YOUR GOAL =>
Can you return every line of the data below without changing a single character?

↓↓↓

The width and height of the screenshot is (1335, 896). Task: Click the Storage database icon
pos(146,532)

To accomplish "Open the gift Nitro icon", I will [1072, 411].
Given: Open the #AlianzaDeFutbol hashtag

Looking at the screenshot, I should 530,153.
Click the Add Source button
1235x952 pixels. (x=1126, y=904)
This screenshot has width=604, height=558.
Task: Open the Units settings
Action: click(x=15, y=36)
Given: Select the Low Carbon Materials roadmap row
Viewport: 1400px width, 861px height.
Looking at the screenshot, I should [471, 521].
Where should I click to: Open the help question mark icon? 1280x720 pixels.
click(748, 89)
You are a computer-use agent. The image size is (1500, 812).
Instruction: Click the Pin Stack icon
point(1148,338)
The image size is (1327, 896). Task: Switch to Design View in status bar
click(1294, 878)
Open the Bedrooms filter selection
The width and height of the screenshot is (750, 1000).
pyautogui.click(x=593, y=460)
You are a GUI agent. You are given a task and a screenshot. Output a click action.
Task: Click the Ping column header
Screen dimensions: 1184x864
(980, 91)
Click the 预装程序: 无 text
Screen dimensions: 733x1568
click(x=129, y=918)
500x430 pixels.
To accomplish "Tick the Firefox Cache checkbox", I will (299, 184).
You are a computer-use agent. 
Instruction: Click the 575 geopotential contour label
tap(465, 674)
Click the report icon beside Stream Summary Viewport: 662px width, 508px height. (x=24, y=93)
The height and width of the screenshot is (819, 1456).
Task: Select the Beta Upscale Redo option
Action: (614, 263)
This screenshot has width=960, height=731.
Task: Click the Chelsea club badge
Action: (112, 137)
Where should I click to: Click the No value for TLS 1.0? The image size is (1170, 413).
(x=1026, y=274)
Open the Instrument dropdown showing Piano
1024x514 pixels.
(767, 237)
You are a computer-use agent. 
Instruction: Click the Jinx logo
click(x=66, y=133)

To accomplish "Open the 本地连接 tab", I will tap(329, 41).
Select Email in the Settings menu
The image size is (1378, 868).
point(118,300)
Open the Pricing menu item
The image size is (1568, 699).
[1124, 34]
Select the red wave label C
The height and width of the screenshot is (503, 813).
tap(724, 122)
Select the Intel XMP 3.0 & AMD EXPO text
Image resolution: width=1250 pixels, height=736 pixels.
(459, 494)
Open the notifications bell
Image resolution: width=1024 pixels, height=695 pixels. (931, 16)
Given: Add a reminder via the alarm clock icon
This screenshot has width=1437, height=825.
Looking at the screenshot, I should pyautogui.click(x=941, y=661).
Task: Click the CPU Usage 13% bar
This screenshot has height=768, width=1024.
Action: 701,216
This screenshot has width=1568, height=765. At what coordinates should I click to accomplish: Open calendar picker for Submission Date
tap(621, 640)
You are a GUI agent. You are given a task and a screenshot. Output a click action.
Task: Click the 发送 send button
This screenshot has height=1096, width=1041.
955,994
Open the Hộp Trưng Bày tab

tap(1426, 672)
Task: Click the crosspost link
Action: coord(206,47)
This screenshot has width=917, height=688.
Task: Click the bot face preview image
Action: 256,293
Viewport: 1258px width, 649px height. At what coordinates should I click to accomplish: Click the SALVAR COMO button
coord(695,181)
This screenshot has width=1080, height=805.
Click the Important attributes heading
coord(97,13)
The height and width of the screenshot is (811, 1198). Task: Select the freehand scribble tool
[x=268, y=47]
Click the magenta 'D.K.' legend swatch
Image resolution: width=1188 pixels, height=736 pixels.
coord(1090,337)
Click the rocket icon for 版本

↑↑↑

TASK ANSWER =>
The width and height of the screenshot is (1335, 896). Task: Click the Storage database icon
pos(146,532)

To accomplish "Open the gift Nitro icon", I will [1072, 411].
Given: Open the #AlianzaDeFutbol hashtag

Looking at the screenshot, I should 530,153.
Click the Add Source button
1235x952 pixels. (x=1126, y=904)
This screenshot has width=604, height=558.
Task: Open the Units settings
Action: click(x=15, y=36)
Given: Select the Low Carbon Materials roadmap row
Viewport: 1400px width, 861px height.
Looking at the screenshot, I should [471, 521].
Where should I click to: Open the help question mark icon? 1280x720 pixels.
click(748, 89)
You are a computer-use agent. The image size is (1500, 812).
Instruction: Click the Pin Stack icon
point(1148,338)
The image size is (1327, 896). Task: Switch to Design View in status bar
click(1294, 878)
Open the Bedrooms filter selection
The width and height of the screenshot is (750, 1000).
pyautogui.click(x=593, y=460)
You are a GUI agent. You are given a task and a screenshot. Output a click action.
Task: Click the Ping column header
Screen dimensions: 1184x864
(980, 91)
Click the 预装程序: 无 text
Screen dimensions: 733x1568
click(x=129, y=918)
500x430 pixels.
To accomplish "Tick the Firefox Cache checkbox", I will (299, 184).
You are a computer-use agent. 
Instruction: Click the 575 geopotential contour label
tap(465, 674)
Click the report icon beside Stream Summary Viewport: 662px width, 508px height. (x=24, y=93)
The height and width of the screenshot is (819, 1456).
Task: Select the Beta Upscale Redo option
Action: (614, 263)
This screenshot has width=960, height=731.
Task: Click the Chelsea club badge
Action: (112, 137)
Where should I click to: Click the No value for TLS 1.0? The image size is (1170, 413).
(x=1026, y=274)
Open the Instrument dropdown showing Piano
1024x514 pixels.
(767, 237)
You are a computer-use agent. 
Instruction: Click the Jinx logo
click(x=66, y=133)

To accomplish "Open the 本地连接 tab", I will tap(329, 41).
Select Email in the Settings menu
The image size is (1378, 868).
point(118,300)
Open the Pricing menu item
The image size is (1568, 699).
[1124, 34]
Select the red wave label C
The height and width of the screenshot is (503, 813).
tap(724, 122)
Select the Intel XMP 3.0 & AMD EXPO text
Image resolution: width=1250 pixels, height=736 pixels.
(459, 494)
Open the notifications bell
Image resolution: width=1024 pixels, height=695 pixels. (931, 16)
Given: Add a reminder via the alarm clock icon
This screenshot has width=1437, height=825.
Looking at the screenshot, I should pyautogui.click(x=941, y=661).
Task: Click the CPU Usage 13% bar
This screenshot has height=768, width=1024.
Action: 701,216
This screenshot has width=1568, height=765. At what coordinates should I click to accomplish: Open calendar picker for Submission Date
tap(621, 640)
You are a GUI agent. You are given a task and a screenshot. Output a click action.
Task: Click the 发送 send button
This screenshot has height=1096, width=1041.
955,994
Open the Hộp Trưng Bày tab

tap(1426, 672)
Task: Click the crosspost link
Action: coord(206,47)
This screenshot has width=917, height=688.
Task: Click the bot face preview image
Action: 256,293
Viewport: 1258px width, 649px height. At what coordinates should I click to accomplish: Click the SALVAR COMO button
coord(695,181)
This screenshot has width=1080, height=805.
Click the Important attributes heading
coord(97,13)
The height and width of the screenshot is (811, 1198). Task: Select the freehand scribble tool
[x=268, y=47]
Click the magenta 'D.K.' legend swatch
Image resolution: width=1188 pixels, height=736 pixels.
coord(1090,337)
Click the rocket icon for 版本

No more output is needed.